The Stock Didn’t Do as You Expected
Like we explained in the previous section, stock or a company that doesn’t follow your expectations should be on the chopping block. For instance, if you bought stock in a company expecting that they were going to introduce a hot new product, but it didn’t turn out to be as great as you had projected, it’s time to put in that sell order. If the company commits fraud – SELL!
When we say this, it’s not talking about pure monetary value alone. In fact, an underperforming stock that you have faith in has a good reason to stick it out. However, if you are in the stock game to earn short-term income, dividends are probably a big deal to you. So, if a company cuts dividends or stops paying them, it may be time to sell.
But when doing so, keep in mind that the stock could recover or even increase its value higher than earlier – so be ready to face some disappointment. If you decide to sell a stock while it’s down, you may need to learn to take your losses, learn your lessons, and move on.
3 Not-So-Good Reasons to Sell
It Feels Good to Take a Stock Market Profit
Good ideas aren’t easy to come by, so when you do catch a big fish, don’t be so eager to throw it back – even if it does mean you’ll earn a hefty profit. You never know whether the next thing you reel in is a fish or an old soggy boot.
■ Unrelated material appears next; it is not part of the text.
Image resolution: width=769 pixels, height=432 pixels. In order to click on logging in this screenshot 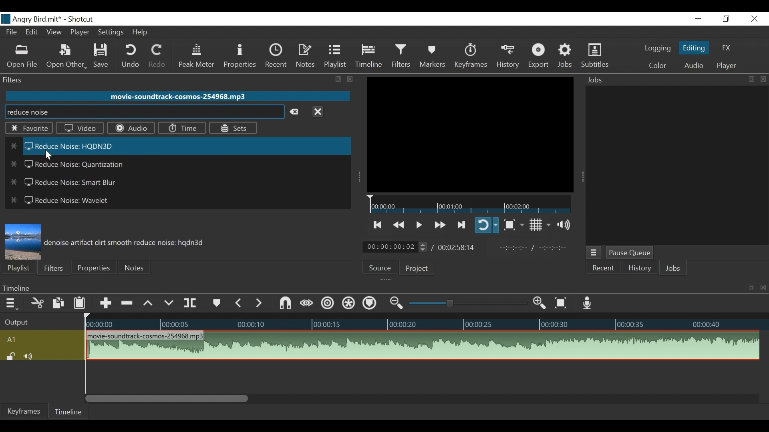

More importantly, what will you do with the profit? Spending it means you’ll have less money to invest, and even that could turn out to be a disappointment. Keep in mind that if your stock has reached your target price, it also has the potential to rise even further.
You Have a Hunch
As humans, we are always fighting between our impulses and rationale. While the former can be a great tool to help you survive many of life’s obstacles, the rationale should always be given more weight when it comes to trading in the stock market.
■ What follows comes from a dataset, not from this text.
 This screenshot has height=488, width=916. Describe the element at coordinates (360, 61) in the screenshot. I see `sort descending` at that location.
Any experienced investor will tell you that discipline and careful consideration – not emotion – is key to making sure you continue to make money for an extended period of time. No one likes losing money (or feeling left out), but put your feelings aside and deliberate whether buying or selling that stock is a good idea.
Online (or Offline) Buzz
The internet can be a great resource to budding investors but not everything is as great as it seems. There are so many smart people offering great advice for free on blogs, bulletin boards, and sites such as Reddit, but there are so many more people who only seem to sound smart! It can be difficult to distinguish between the two, and you don’t want to end up losing money, so it’s always best to take any buzz around stocks with a grain of salt.
You should also be wary of another internet phenomenon that psychologists call “feedback loops”. This is basically where enough people share a belief that makes more people jump on the bandwagon. They may think that if so many people believe in it, it has to be true. When it comes to stocks, the reality could be very different, which leaves you in a race to exit before the stock plunges down a deep well.
This list is only a starting guide to help you figure out the building blocks of your own investment philosophy. Every investor learns to develop their own style over time. Some may buy shares in companies when the stock is facing a downturn while other focus on companies that are growing rapidly. Based on this, they will learn to decide when it’s the right time to sell and when it’s not.
As you progress in the stock market, you’ll develop your own buy and sell signals. Keep in mind that good stocks may underperform for a period of time (even years), while some other growth stocks may fizzle out as quickly as they sparked up. It’s up to you to decide what you want to do.
One thing you should not do is keep switching strategies. If you’re patient, consistent, and smart, you can reduce your risks and earn a hefty profit while you’re at it!